I can’t quite figure out how to add the “standard_product_codes” array into the json using the jtokenwriter. Any ideas?
{
“product_title”: “My Product”,
“jet_browse_node_id”: 1000001,
“standard_product_codes”: [
{
“standard_product_code”: “123456789012”,
“standard_product_code_type”: “UPC”
}
]
}
Thank you for your clear explanation. However, while this example excellently shows how to insert one record per call, how would you need to adapt the POST to insert multiple records in one call?
I have tried to post multiple records in one call by combining them together in an array. Unfortunately, that didn’t work. I’m afraid it is just not possible at all. Not 100% about that, though.
Thank you for your reply, ajk.
Yes, I attempted that as well. I tried arrays, objects containing arrays, adding a repeater to the published page and then trying arrays and many a variation thereof. The only things I have not tried is a using a POST on a list page or using a published query; I seem to have read somewhere that list pages and NAV queries only support GET requests.
Hi,
Thanks’ a lot for this samples that was a big help for me. I’m able to run it in NAV 2016 and 2017 but not in NAV 2015. An error ‘not able to load assembly …’ occurs on line ‘JToken := JToken.Parse(result) occurs’.

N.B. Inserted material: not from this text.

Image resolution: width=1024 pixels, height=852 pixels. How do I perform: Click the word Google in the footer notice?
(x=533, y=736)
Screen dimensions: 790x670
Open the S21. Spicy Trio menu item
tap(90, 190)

The version of the dll Newtonsoft.Json.dll in the program folder is 4.5.11.15520. What is confusing me is, that the object designer shows two dll’s. One with version 10.0.0.0 and one with version 6.0.0.0. In the program and add-ins folder I only found one dll.

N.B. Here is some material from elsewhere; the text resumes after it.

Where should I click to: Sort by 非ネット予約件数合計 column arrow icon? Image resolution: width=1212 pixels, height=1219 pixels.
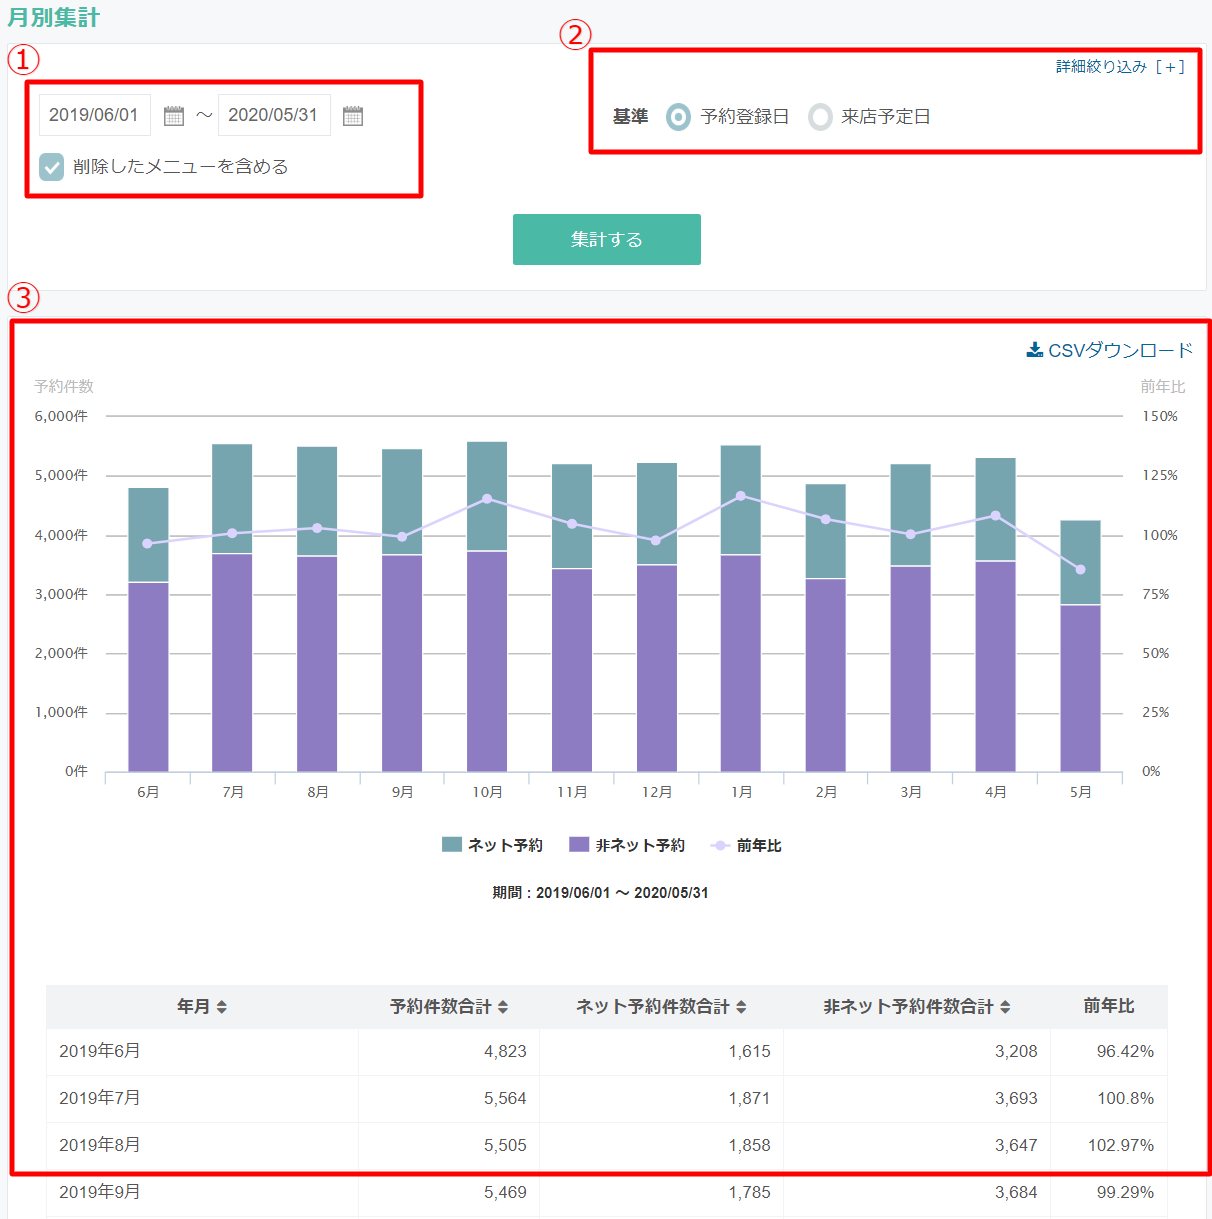click(x=1005, y=1007)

I tried different things to make it run. Changing the variables to version 10.0.0.0 did not help. Not even copy the dll from NAV 2016 to an new subfolder Json in the add-in folder.
Any ideas what to do? Kind Regards, Lorenz
When you see two versions, it is most probably that the same dll exists twice in the Add-ins folder.
I don’t have a NAV2015 installation, so I can’t check for you. What I would try is to to find the Json dll in the server folder, copy it to the add-ins folder and use that one. The copy is only needed for development, not for production. When running the code, the NAV server will load the dll from the server folder and not from the add-in folder.
Hi Arend-Jan,
I tried a few downloaded dll’s but not the one from the server folder. Now everything works fine.
Thanks’ a lot for your help.
Kind Regards, Lorenz
All of thise was super super helpful, so thank you very much.
I ran into one issue on NAV 2016, and I don’t know if it’s something I’m doing wrong since we can’t debug this and NAV doesn’t log OData errors server-side. The example logic for Creating Sales Lines does not appear to work, no matter what I do. I’m wondering if it’s an issue with the inability to do Create/POST on Lines. I’d give more useful info, but all I get from NAV is “400 Bad Request”.
The entire POST is nothing crazy, basically just against CRONUS:
—-
POST /[MyServiceName]/OData/Company(‘CRONUS%20Sverige%20AB’)/SalesQuote(Document_Type=’Quote’,No=’1004′)/SalesQuoteSalesLines HTTP/1.1
Host: localhost:7048
Content-Type: application/json
Authorization: Basic [Redacted]
Cache-Control: no-cache
{“Type”:”Item”,”No”:”1928-W”,”Quantity”:1}
—-
For sanity, I was using Postman to just try the raw HTTP POST. Get works fine against the headers and lines, as do POST and PATCH against the headers, but for whatever reason, POST against the /SalesQuoteSalesLines just will not work.
Welp, the rule is “you always find the problem the minute you ask support/an expert”. It holds true.
{“Type”:”Item”,”No”:”1928-W”,”Quantity”:1} is invalid.
{“Type”:”Item”,”No”:”1928-W”,”Quantity”:”1″} is valid.
Now it works just fine.
With NAV 2017 you should try the same with the ODataV4 endpoint. Good luck! 😉
Any chance you could provide an example of updating a sales line? We are trying to set the description and with the latest version, it does not accept any description value we provide. It defaults to the item name instead. It was suggested that we create and then update the sales line, but I cannot find a way to update a sales line in the ODATAv4 web services.